TASK REQUIREMENTS:
Count the lines in the records below that contain the word "height". Reply with that number alone.
====
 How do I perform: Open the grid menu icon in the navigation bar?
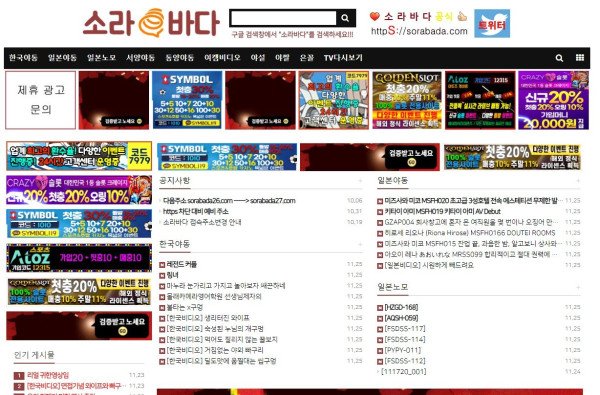(580, 57)
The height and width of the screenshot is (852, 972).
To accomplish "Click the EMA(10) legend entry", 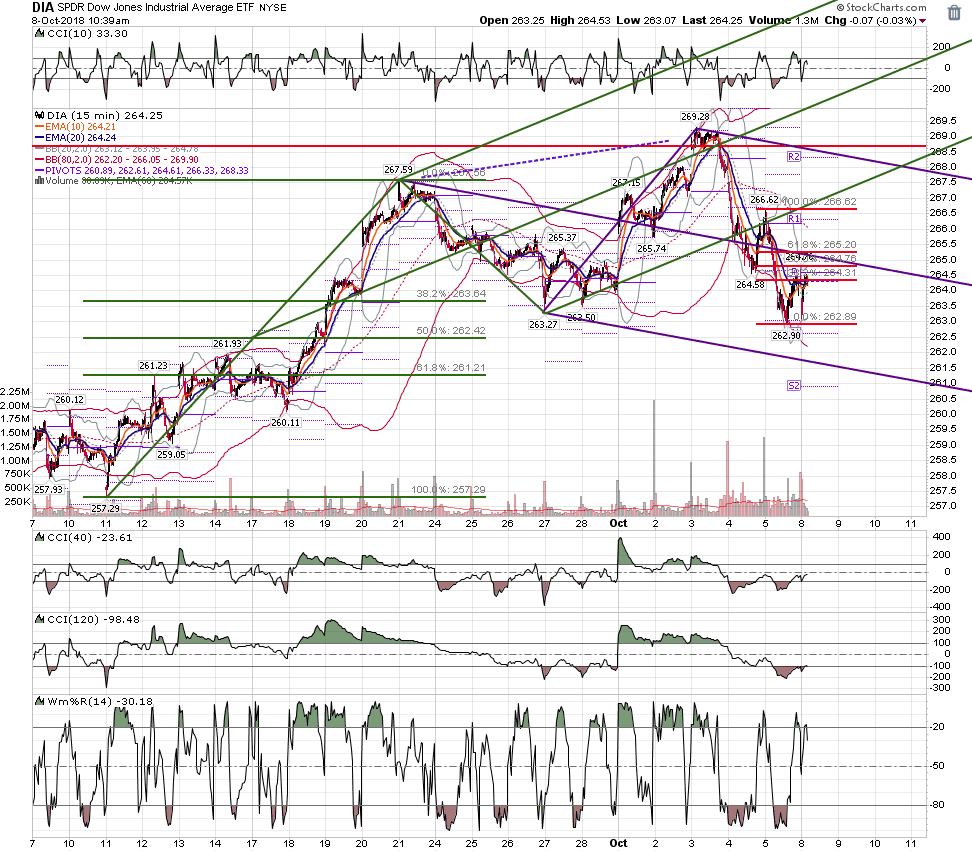I will point(76,126).
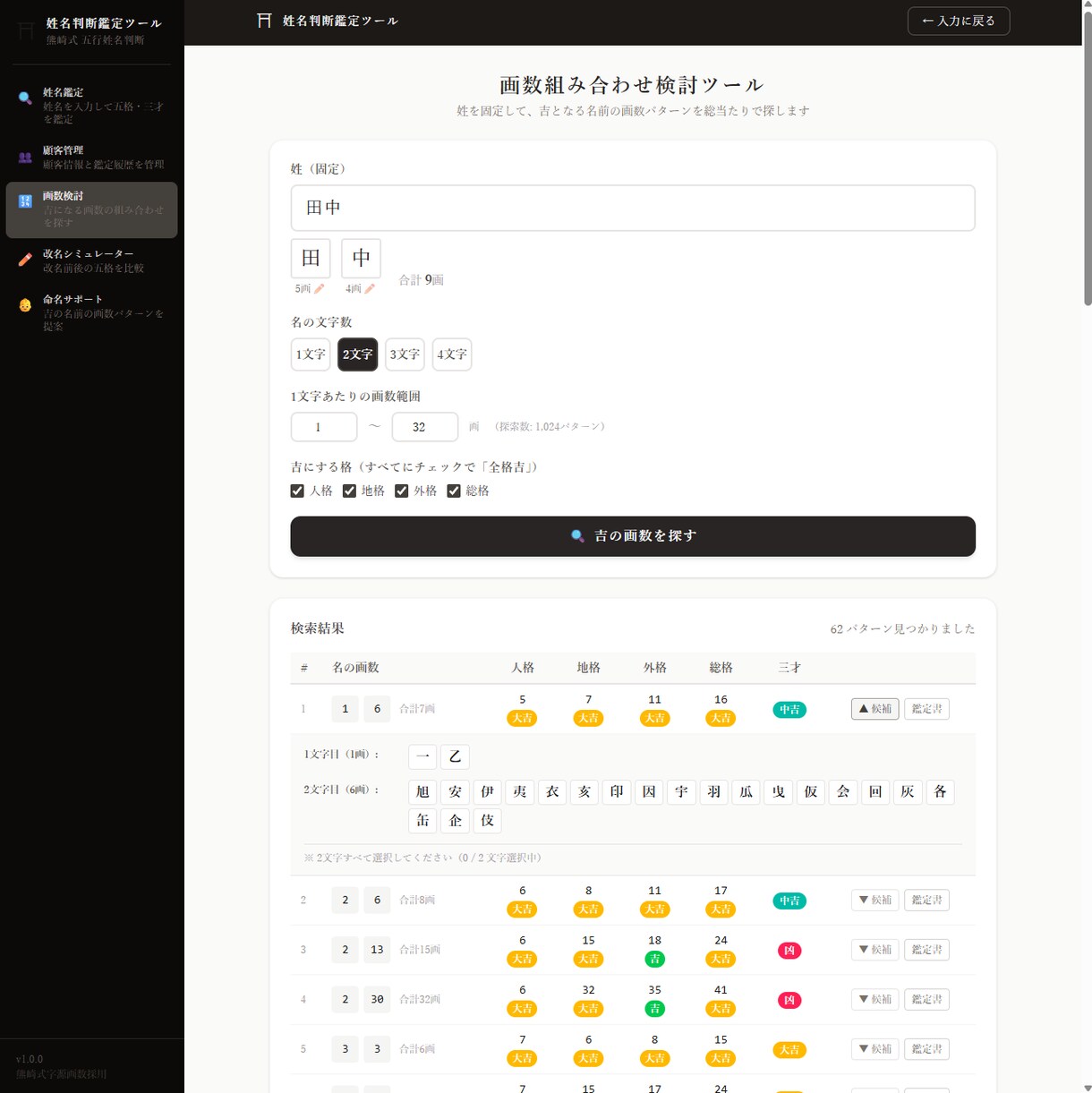
Task: Click the 入力に戻る button
Action: click(959, 21)
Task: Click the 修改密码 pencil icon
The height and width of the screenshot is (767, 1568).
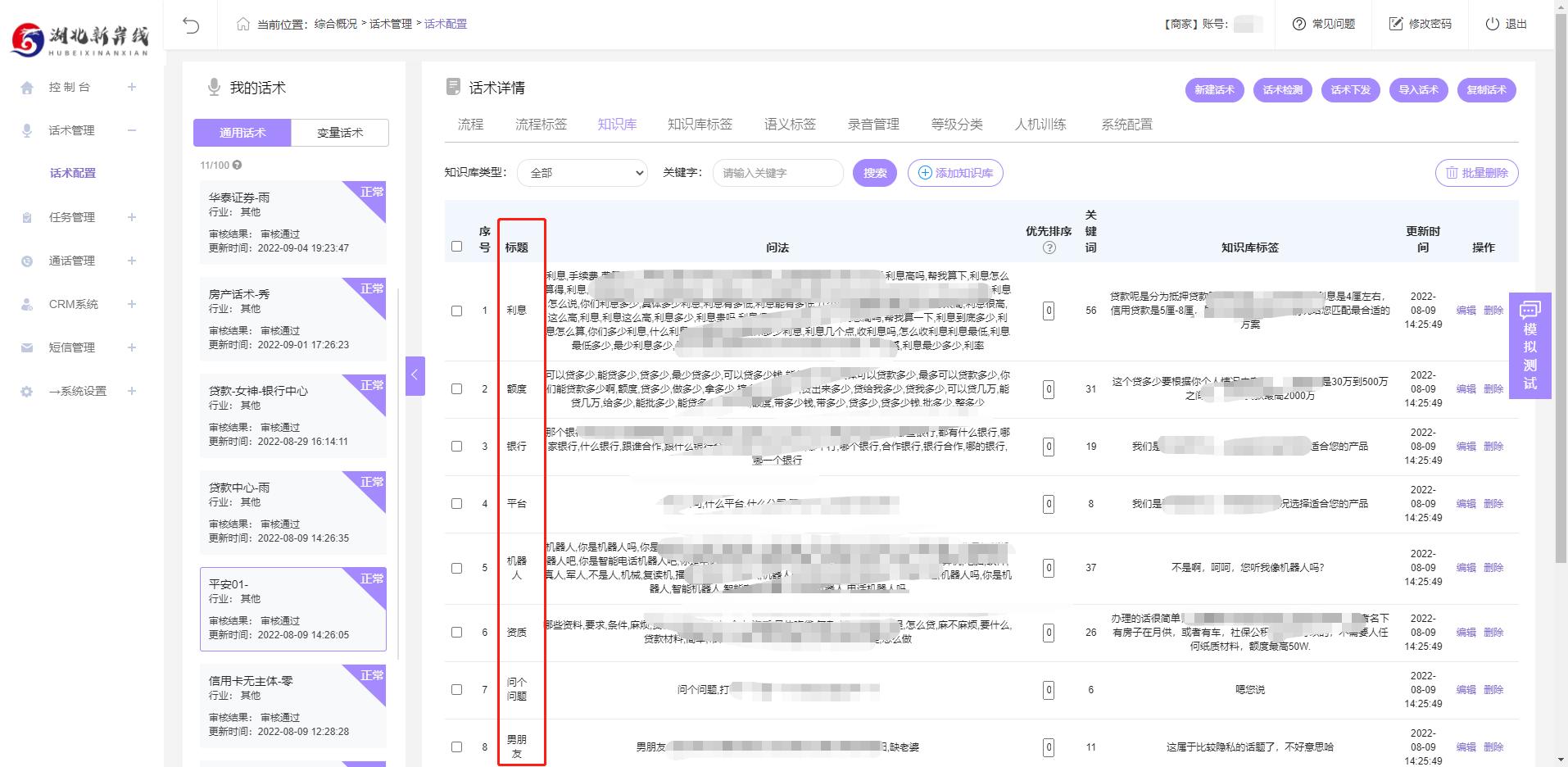Action: 1394,24
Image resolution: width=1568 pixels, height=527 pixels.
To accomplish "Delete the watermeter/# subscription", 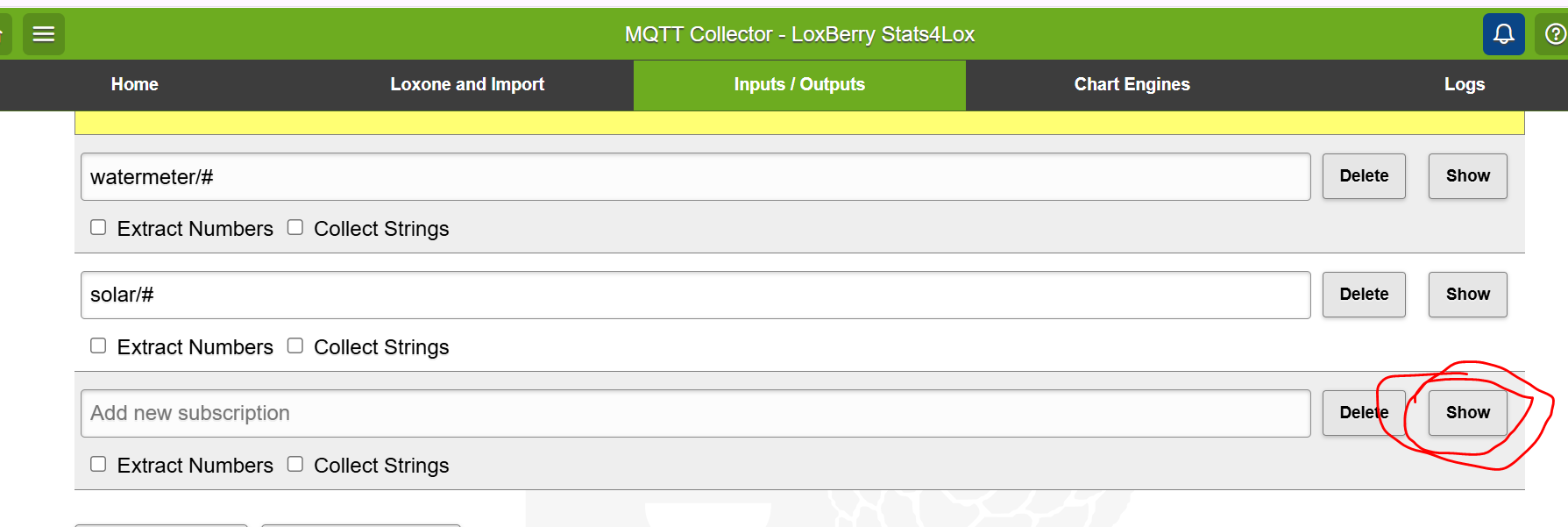I will [1363, 176].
====
RESULT OF THE TASK:
3